Malware/unauthorized remote connections

Acevedomaria87 · ‎06-28-2017

Hello☺️

I called Cisco small business as I'm an average Jenny with some serious vicious trolls/hackers. The main person I suspect a former bf who has training in Cisco NC, worked for several partners and last i knew was in Palo Alto networks. I know nothing about security I thought my regular norton antivirus would do it but it doesn't and in might have a rootkit as even i go to the store and get the system restored there is malware, and certificates that allow RATS. Also if my laptops and iPhone is an endpoint of a firewall is it possible to disassociate from it? I'll wait for the partner call next week. I wish I could have gone to Cisco live.

i didn't installed or downloaded any programs that appear in my mac or laptop I only use it with Ethernet cable. I see so many manuals that i fear some bots are using my connection maliciously. And how do I get rid of them? What products services I would need?

Making it clear I'm a regular person, these are my personal computer and wouldn't like anyone accessing remotely to it.

Thank you!

Marvin Rhoads · ‎06-28-2017

None of the images you posted are indications of compromise.

They all appear to be benign screenshots of various system connection status and file details that are normal and expected.

Acevedomaria87 · ‎06-28-2017

Thank you for your answer but I didn't download any of those programs or I didn't allow any of those connections.

Its my personal computers and I only use it to search online. I don't have any Cisco or any firewall that Would allow remote connections.

its my personal computers and I wouldn't like to have any remote connections to it.

Marvin Rhoads · ‎06-29-2017

Neither Cisco or any firewall have anything to do with what you posted.

All of the connections in your img_0166.png capture are http or https connections initiated FROM your local computer. If you have a browser open with several tabs, that would account for all of those. Even a single web page can result in many connections if it is a page with many elements from varying sources.

Your netstat from the MacBook shows normal listening ports for the localhost, multicast services and IPv6 - all of which are on by default.

You show several folders from the MacBook with system files that are built into OS X. These are part of the normal operating system packages and are not a cause for concern.

You show several certificates - it is expected that root certificates will be present on your computer. If they were not, you would need to manually inspect the certificate of every secure web site you visit and make an informed decision about the authenticity of the site.

Without analyzing every attachment in general, you should get the gist of what I'm saying based on this quick look at the files you attached.

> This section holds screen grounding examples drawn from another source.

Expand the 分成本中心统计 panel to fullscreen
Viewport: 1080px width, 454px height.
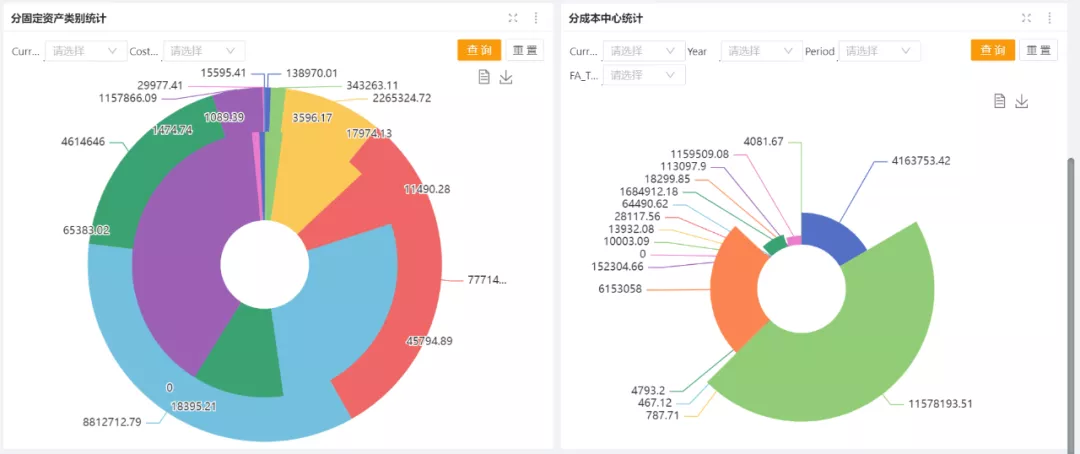pos(1026,18)
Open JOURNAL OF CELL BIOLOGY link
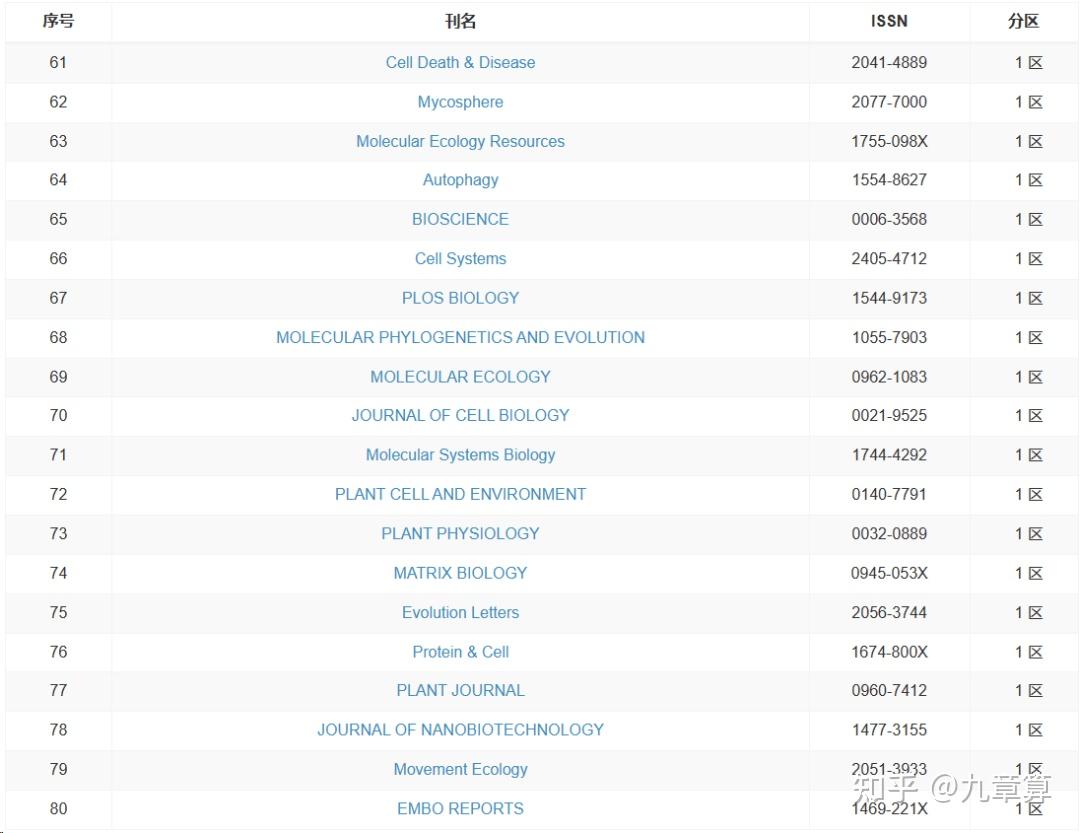 coord(460,415)
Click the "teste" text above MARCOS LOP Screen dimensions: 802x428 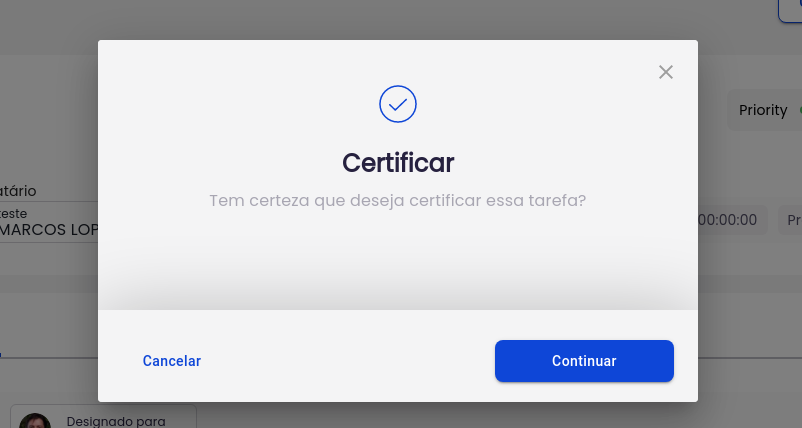[x=14, y=213]
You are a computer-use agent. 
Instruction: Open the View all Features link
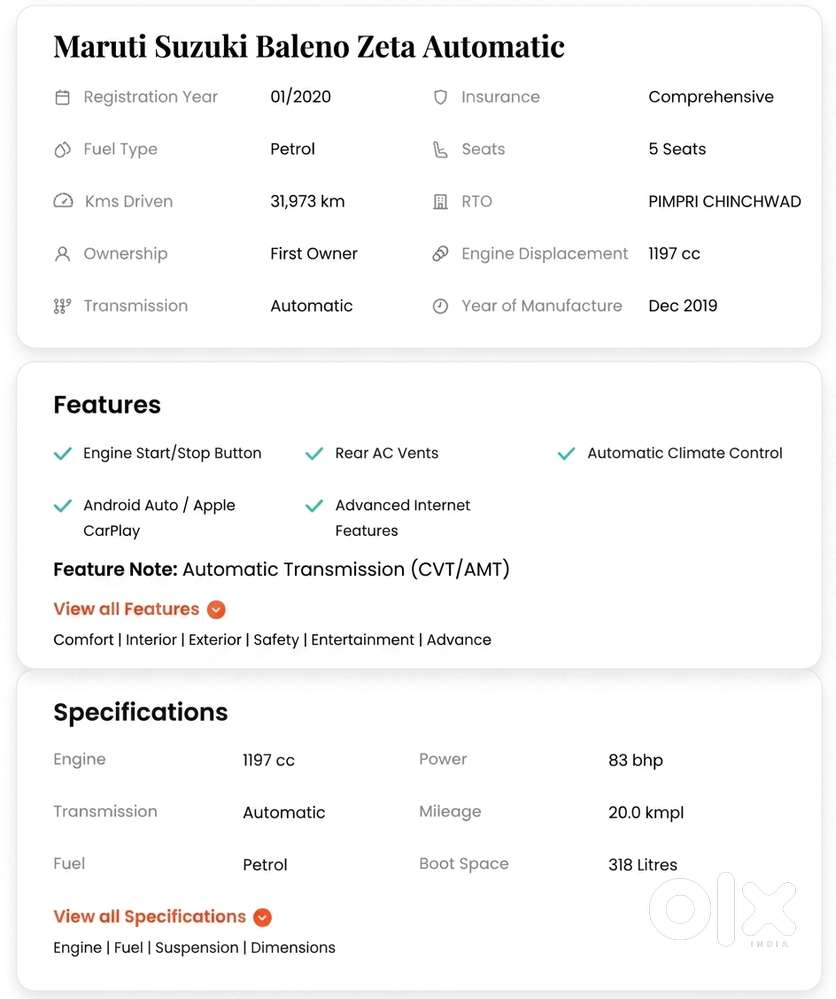click(x=126, y=609)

If you don't want any remote connections FROM your computer (aka all of the ones you show in your first image) then simply unplug it from the network and turn off any wireless adapter.

As long as you are opening web pages you will have remote connections. http and https which are used by your browser use tcp - that is a connection-oriented protocol. Even without a browser open you may have connections - for instance Windows update queries Microsoft periodically as do other programs with built-in updaters (Adobe Acrobat, your antivirus software etc.).

Acevedomaria87 · ‎06-29-2017

Okay thank you for your answer.

im not browsing anything on the internet and those connections would appear. I do only use Ethernet cable my router has the wireless disabled. Moving forward, can how can I close ports on terminal? Also I didn't install that password keeper sso login. And my laptop didn't come with it as I just had a clean install last June 25.

Marvin Rhoads · ‎06-29-2017

Most of the tcp connections shown were in "FIN_WAIT" status. That would show up even after you shut down your browser as the tcp connections would not be shut down gracefully and would be waiting to timeout. Once they timeout, the connections shown in netstat go away.

Micosoft offers a free small program called tcpview that you can download to get a detailed view of each open connection along with what program has opened it.

https://technet.microsoft.com/en-us/sysinternals/tcpview.aspx

I imagine something similar can be found for the Mac but I don't use one so I don't know for sure.

It's impossible for me or anyone here to say where your Password Keeper software came from without knowing the entire provenance of your personal computer.